Entre os dois bancos da frente existe um enorme suporte de magnésio, que amplia a rigidez estrutural e oferece apoio aos ocupantes durante sacolejos. O acabamento é bom, mas ainda assim tem piso e outras partes laváveis e oferece um ou outro toque rústico, a exemplo dos parafusos aparentes. Outro ponto retrô é o terceiro lugar central na dianteira no modelo curto. É uma solução para pessoas pequenas e percursos curtos que se tornou rara, mas era comum décadas atrás. Se você não for usar o assento, basta rebater o encosto e transformá-lo em um prático console.

Espaço não falta: o Defender leva de seis a sete ocupantes decentemente, especialmente na versão longa. As fileiras de assentos são convencionais, uma atrás da outra. Antigamente, o jipão comportava até quatro passageiros no porta-malas em bancos virados um para os outros, na longitudinal mesmo. Um toque saudosista que jamais atenderia a um crash test moderno. Tem ar-condicionado de três zonas, nada de calor subsaariano. Já se foi o tempo dos homens das cavernas…

Novo Land Rover consegue passar por uma boa profundidade (Foto: Divulgação)

TAREFAS A REALIZAR:
1 – Com base no trecho sobre o Defender, explique em uma a três frases para que serve o suporte de magnésio instalado entre os dois bancos da frente.
2 – Responda às perguntas sobre o trecho sobre o Defender.
(a) Quantos ocupantes o Defender leva decentemente?
(b) Que exemplo de toque rústico é mencionado?
(c) De quantas zonas é o ar-condicionado?
3 – Transcreva do trecho sobre o Defender a passagem que começa nas palavras "Entre os dois" e termina depois de "um prático console.".
A listagem não tem nenhum papel aqui.

MATERIAL FORNECIDO:
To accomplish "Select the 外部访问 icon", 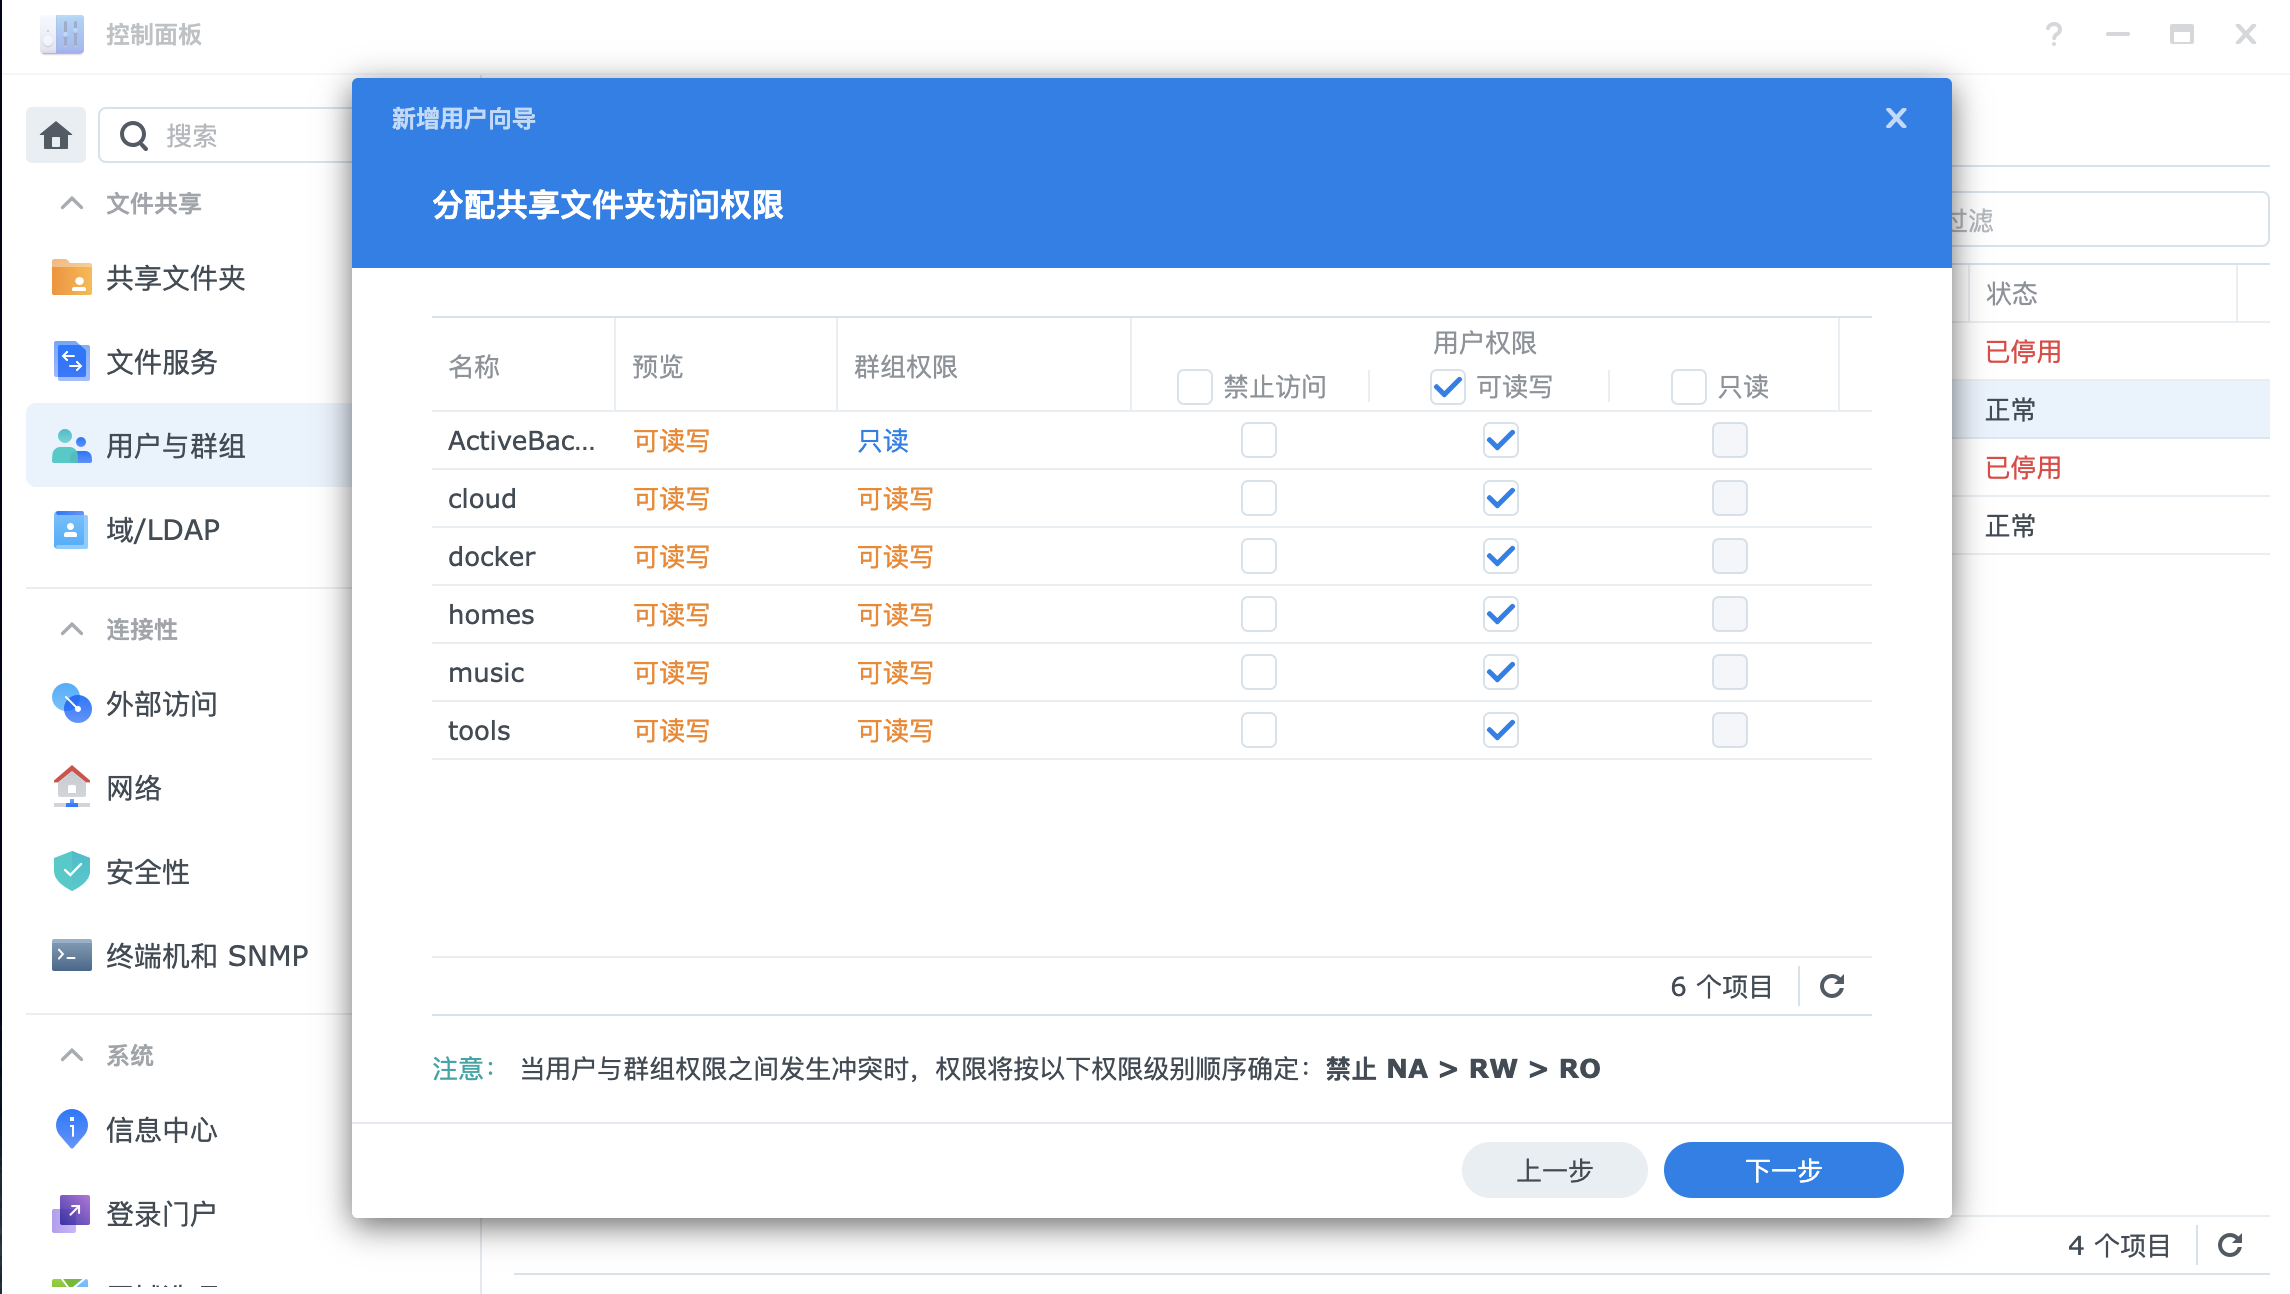I will pos(70,704).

RESPOSTAS EM ORDEM:
1 – O suporte de magnésio amplia a rigidez estrutural e oferece apoio aos ocupantes durante os sacolejos.

2 –
(a) De seis a sete ocupantes.
(b) Os parafusos aparentes.
(c) De três zonas.

3 –
Entre os dois bancos da frente existe um enorme suporte de magnésio, que amplia a rigidez estrutural e oferece apoio aos ocupantes durante sacolejos. O acabamento é bom, mas ainda assim tem piso e outras partes laváveis e oferece um ou outro toque rústico, a exemplo dos parafusos aparentes. Outro ponto retrô é o terceiro lugar central na dianteira no modelo curto. É uma solução para pessoas pequenas e percursos curtos que se tornou rara, mas era comum décadas atrás. Se você não for usar o assento, basta rebater o encosto e transformá-lo em um prático console.